The RAS is regulated by several causative factors within the metabolic syndrome but is also a contributor to the disorders of the metabolic syndrome (Fig. 2). This suggests that the RAS may be a common thread linking these disorders. Key features associated with the metabolic syndrome, including hyperglycemia, hypercholesterolemia, and high-fat environments, regulate the expression of RAS components in cell types (e.g., mesangial cells, macrophages, adipocytes, vascular wall cells) that mediate disorders of the syndrome. Conversely, angiotensin peptides then contribute to organ-specific disorders of the syndrome, including decreased insulin responsiveness in skeletal muscle or adipose tissue, pancreatic β-cell apoptosis and deficits in insulin secretion, macrophage foam cell formation, and increased blood pressure. Each of these effects of an activated RAS in the form of increased local or systemic ANG II has been linked experimentally and clinically to the metabolic syndrome, and drugs inhibiting the RAS have shown benefits against several defining components of the metabolic syndrome. It is tempting to speculate that interference with the RAS at specific sites of the system may be an effective single therapy with an efficacy against multiple disorders of the syndrome. A more precise understanding of the mechanisms for activation of the RAS by components of the metabolic syndrome in specific cell types (e.g., adipocytes) may delineate new therapeutic approaches. For example, nutritional interventions and/or drug therapies that regulate RAS components within specific cell types, such as adipocytes, may identify lifestyle modifications that limit RAS activation in the metabolic syndrome. In addition, the identification of the relative role of the systemic versus local RAS in specific disorders of the syndrome may delineate specific therapies that could be targeted to blunt RAS activation within certain cell types.
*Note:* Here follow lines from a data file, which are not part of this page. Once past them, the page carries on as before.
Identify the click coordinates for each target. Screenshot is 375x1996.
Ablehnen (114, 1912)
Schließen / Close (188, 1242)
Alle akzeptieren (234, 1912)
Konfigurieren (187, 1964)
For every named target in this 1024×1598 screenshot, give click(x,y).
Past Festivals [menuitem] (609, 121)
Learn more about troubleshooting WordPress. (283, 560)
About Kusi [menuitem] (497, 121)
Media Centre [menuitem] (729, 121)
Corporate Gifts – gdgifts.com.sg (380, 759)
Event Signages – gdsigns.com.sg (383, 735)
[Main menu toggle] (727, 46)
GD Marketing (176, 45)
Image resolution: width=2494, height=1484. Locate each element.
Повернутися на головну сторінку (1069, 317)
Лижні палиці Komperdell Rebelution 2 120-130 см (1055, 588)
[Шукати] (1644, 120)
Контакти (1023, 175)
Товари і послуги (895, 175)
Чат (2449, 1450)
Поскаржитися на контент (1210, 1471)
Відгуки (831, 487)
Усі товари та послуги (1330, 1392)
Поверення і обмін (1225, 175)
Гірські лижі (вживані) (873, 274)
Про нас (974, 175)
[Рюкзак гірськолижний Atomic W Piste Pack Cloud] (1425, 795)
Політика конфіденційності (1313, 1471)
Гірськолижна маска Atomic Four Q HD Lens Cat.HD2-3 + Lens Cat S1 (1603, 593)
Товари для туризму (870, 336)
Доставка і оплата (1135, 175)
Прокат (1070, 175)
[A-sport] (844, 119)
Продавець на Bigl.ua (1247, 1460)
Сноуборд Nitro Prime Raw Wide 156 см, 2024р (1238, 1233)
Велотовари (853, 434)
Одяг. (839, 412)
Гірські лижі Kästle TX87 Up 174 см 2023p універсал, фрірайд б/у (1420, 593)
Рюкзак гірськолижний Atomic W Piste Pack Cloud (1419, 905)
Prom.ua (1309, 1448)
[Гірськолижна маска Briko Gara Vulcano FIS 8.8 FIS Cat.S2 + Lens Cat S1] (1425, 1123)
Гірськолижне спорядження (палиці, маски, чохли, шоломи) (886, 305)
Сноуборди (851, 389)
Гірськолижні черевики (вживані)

ACE2 and/or ANG-(1–7) may serve as a novel therapeutic components of the RAS that, if activated, could treat multiple components of the metabolic syndrome (hypertension, diabetes).

GRANTS

This work was supported by the National Institutes of Health Grants HL-073085 (to L. A. Cassis) and P20-RR-021954 (to L. A. Cassis) and by American Heart Association Grant 11PRE6760002.

DISCLOSURES

No conflicts of interest, financial or otherwise, are declared by the author(s).

AUTHOR CONTRIBUTIONS

K.P., R.S., F.Y., and L.A.C. prepared figures; K.P., R.S., F.Y., and L.A.C. drafted manuscript; K.P., R.S., F.Y., and L.A.C. edited and revised manuscript; K.P., R.S., F.Y., and L.A.C. approved final version of manuscript; L.A.C. conception and design of research; L.A.C. performed experiments; L.A.C. analyzed data; L.A.C. interpreted results of experiments.